** Opening The input block **
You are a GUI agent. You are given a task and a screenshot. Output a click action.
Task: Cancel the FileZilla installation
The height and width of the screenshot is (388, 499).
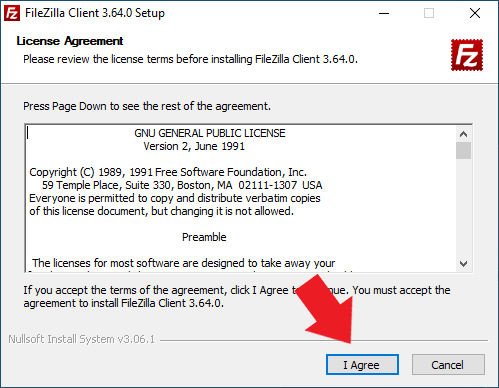point(448,365)
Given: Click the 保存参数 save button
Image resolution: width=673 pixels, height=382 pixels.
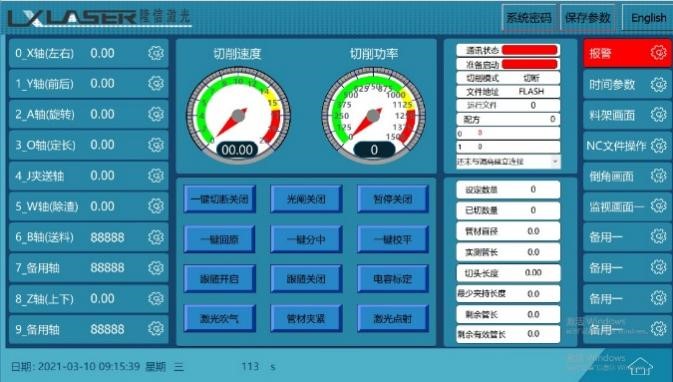Looking at the screenshot, I should 587,18.
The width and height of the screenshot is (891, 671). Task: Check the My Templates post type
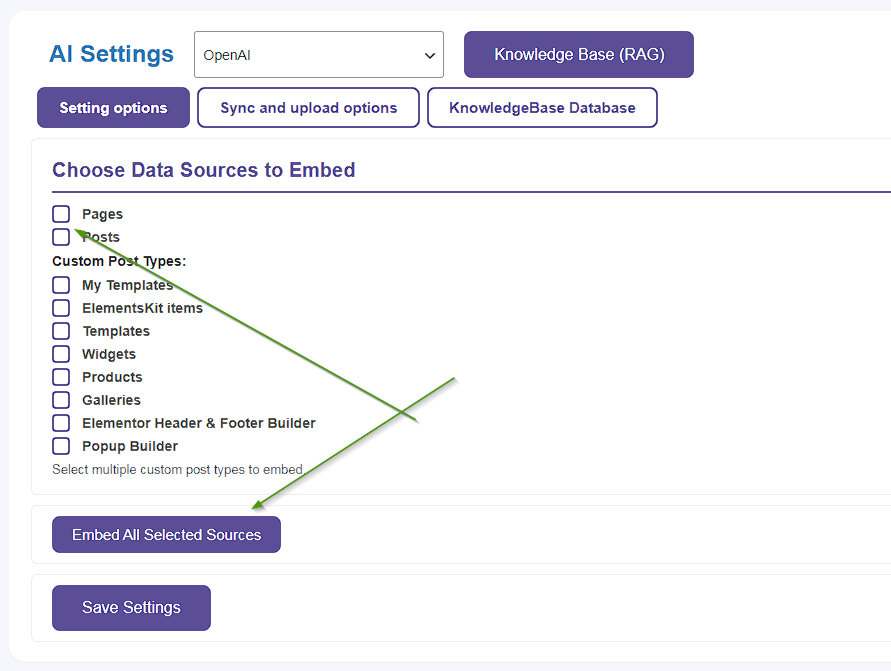[x=61, y=285]
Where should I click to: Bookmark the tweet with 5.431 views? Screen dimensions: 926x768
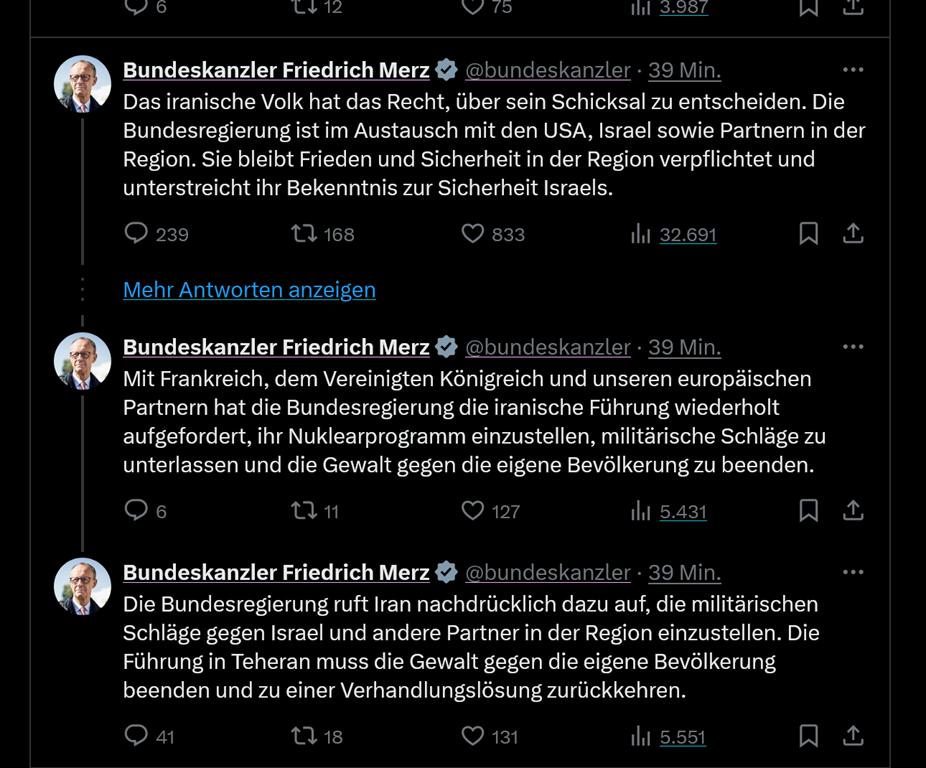point(808,510)
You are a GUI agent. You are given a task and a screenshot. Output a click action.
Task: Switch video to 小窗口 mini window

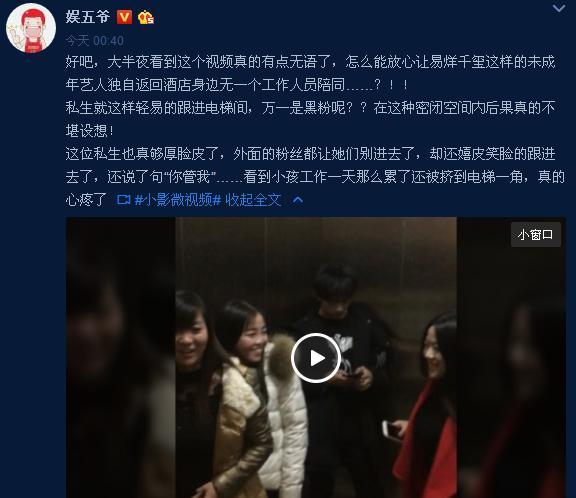click(x=536, y=234)
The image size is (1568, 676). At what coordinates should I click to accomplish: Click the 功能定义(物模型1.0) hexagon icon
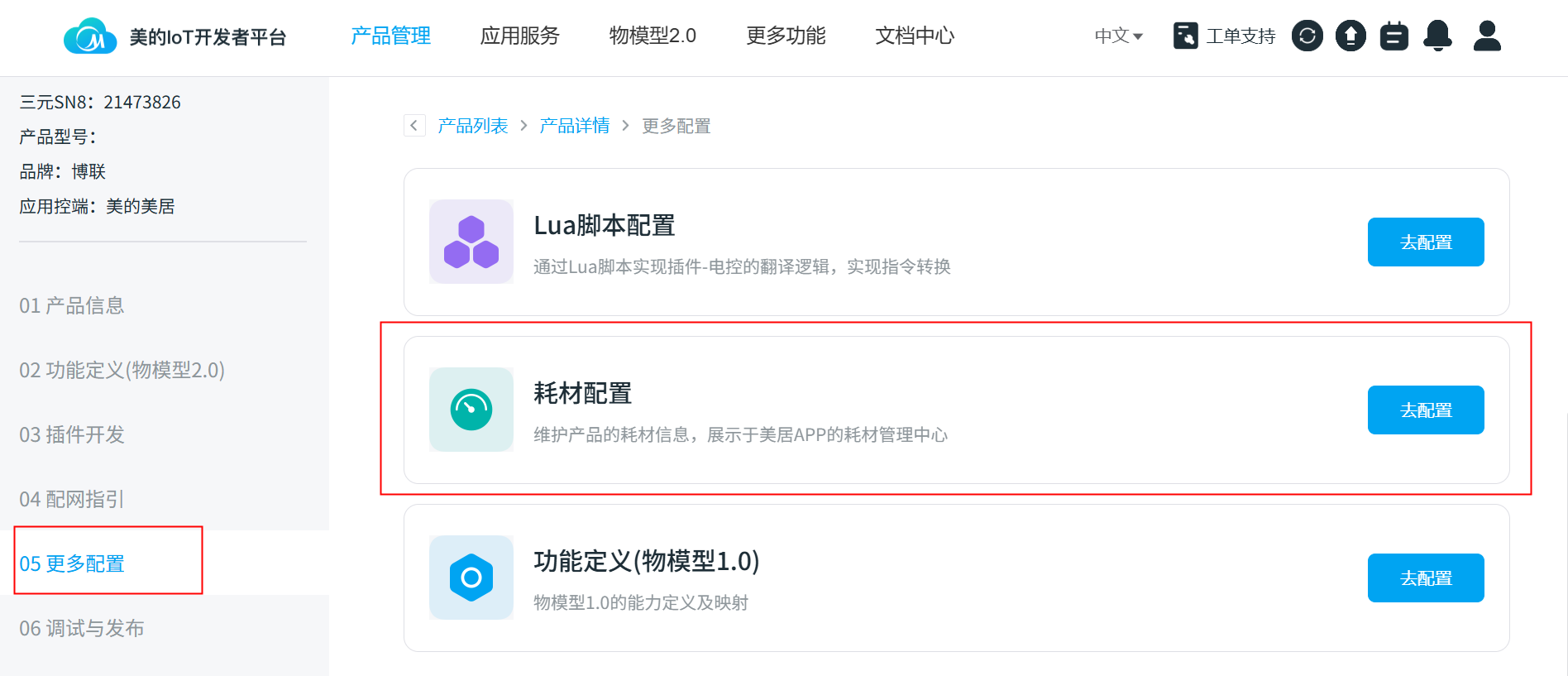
** Closing The input block **
• **Required action**:
Your answer must be an exact copy of the records, with no pictures in it.

• **Output for this task**:
You are a GUI agent. You are given a task and a screenshot. Output a click action.
Task: Cancel the FileZilla installation
The height and width of the screenshot is (388, 499).
point(448,365)
Given: Click the 保存参数 save button
Image resolution: width=673 pixels, height=382 pixels.
Looking at the screenshot, I should 587,18.
The width and height of the screenshot is (891, 671). Task: Check the My Templates post type
[x=61, y=285]
Where should I click to: Bookmark the tweet with 5.431 views? Screen dimensions: 926x768
point(808,510)
You are a GUI agent. You are given a task and a screenshot. Output a click action.
Task: Switch video to 小窗口 mini window

click(x=536, y=234)
The image size is (1568, 676). At what coordinates should I click to accomplish: Click the 功能定义(物模型1.0) hexagon icon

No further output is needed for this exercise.